* TASK OBJECTIVE *
In the listing below, rewrite every line in the stretch from the line containing "学院简介 (904, 823)" through the line containing "background (134, 1159)", both included. Shift each coordinate value up by 39 and leave everything else on those lines unchanged.

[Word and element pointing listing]
--------

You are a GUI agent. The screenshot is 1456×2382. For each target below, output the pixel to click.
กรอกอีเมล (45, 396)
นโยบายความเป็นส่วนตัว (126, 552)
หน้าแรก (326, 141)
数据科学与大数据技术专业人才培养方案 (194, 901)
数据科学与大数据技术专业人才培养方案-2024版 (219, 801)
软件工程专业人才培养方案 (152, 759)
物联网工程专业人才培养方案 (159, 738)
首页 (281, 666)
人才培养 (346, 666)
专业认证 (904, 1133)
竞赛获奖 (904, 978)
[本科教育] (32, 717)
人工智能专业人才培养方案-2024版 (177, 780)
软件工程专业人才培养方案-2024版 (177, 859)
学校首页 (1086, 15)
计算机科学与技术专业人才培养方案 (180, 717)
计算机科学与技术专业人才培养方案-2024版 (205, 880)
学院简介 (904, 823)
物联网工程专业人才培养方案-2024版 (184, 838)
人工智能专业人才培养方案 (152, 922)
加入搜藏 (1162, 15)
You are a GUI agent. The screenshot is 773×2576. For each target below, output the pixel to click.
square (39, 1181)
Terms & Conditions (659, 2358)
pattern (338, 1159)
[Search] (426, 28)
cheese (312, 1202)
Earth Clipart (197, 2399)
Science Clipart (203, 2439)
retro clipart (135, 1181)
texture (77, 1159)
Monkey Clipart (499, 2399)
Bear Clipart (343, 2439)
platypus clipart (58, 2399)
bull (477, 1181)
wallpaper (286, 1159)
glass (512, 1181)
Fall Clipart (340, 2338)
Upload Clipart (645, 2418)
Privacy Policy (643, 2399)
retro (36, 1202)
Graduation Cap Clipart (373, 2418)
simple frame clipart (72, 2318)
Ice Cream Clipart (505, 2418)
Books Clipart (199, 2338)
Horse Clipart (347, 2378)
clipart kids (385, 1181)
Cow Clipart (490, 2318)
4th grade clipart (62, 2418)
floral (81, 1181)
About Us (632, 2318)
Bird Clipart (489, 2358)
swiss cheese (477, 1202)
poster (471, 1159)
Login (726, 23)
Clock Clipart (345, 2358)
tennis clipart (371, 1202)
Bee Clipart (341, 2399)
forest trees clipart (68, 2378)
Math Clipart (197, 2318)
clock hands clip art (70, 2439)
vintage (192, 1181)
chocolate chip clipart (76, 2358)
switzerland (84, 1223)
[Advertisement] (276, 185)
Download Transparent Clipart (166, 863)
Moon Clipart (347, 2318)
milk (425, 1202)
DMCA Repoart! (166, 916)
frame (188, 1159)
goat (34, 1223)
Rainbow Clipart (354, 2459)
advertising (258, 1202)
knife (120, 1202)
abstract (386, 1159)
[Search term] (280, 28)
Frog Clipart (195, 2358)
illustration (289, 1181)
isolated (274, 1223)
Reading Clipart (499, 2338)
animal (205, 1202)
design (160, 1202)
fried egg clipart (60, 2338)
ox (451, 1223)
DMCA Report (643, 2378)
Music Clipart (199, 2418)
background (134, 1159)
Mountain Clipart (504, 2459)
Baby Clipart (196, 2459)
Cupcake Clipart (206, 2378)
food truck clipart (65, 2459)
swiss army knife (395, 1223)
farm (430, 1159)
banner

--------

* WRITTEN ANSWER *
学院简介 (943, 862)
物联网工程专业人才培养方案-2024版 (223, 877)
人工智能专业人才培养方案 (191, 961)
加入搜藏 (1201, 54)
You are a GUI agent. The screenshot is 773×2576. For each target below, output the pixel to click.
square (78, 1220)
Terms & Conditions (698, 2397)
pattern (377, 1198)
[Search] (465, 67)
cheese (351, 1241)
Earth Clipart (236, 2438)
Science Clipart (242, 2478)
retro clipart (174, 1220)
texture (116, 1198)
Monkey Clipart (538, 2438)
Bear Clipart (382, 2478)
platypus clipart (97, 2438)
bull (516, 1220)
wallpaper (325, 1198)
glass (551, 1220)
Fall Clipart (379, 2377)
Upload Clipart (684, 2457)
Privacy Policy (682, 2438)
retro (75, 1241)
Graduation Cap Clipart (412, 2457)
simple frame clipart (111, 2357)
Ice Cream Clipart (544, 2457)
Books Clipart (238, 2377)
Horse Clipart (386, 2417)
clipart kids (424, 1220)
Cow Clipart (529, 2357)
4th grade clipart (101, 2457)
floral (120, 1220)
About Us (671, 2357)
Bird Clipart (528, 2397)
swiss cheese (516, 1241)
poster (510, 1198)
Login (765, 62)
Clock Clipart (384, 2397)
tennis clipart (410, 1241)
Bee Clipart (380, 2438)
forest trees clipart (107, 2417)
Math Clipart (236, 2357)
clock hands clip art (109, 2478)
vintage (231, 1220)
chocolate chip clipart (115, 2397)
switzerland (123, 1262)
[Advertisement] (315, 224)
Download Transparent Clipart (205, 902)
Moon Clipart (386, 2357)
milk (464, 1241)
DMCA Repoart! (205, 955)
frame (227, 1198)
goat (73, 1262)
Rainbow Clipart (393, 2498)
advertising (297, 1241)
knife (159, 1241)
abstract (425, 1198)
[Search term] (319, 67)
Frog Clipart (234, 2397)
illustration (328, 1220)
isolated (313, 1262)
Reading Clipart (538, 2377)
animal (244, 1241)
design (199, 1241)
fried egg clipart (99, 2377)
ox (490, 1262)
DMCA Report (682, 2417)
Music Clipart (238, 2457)
background (173, 1198)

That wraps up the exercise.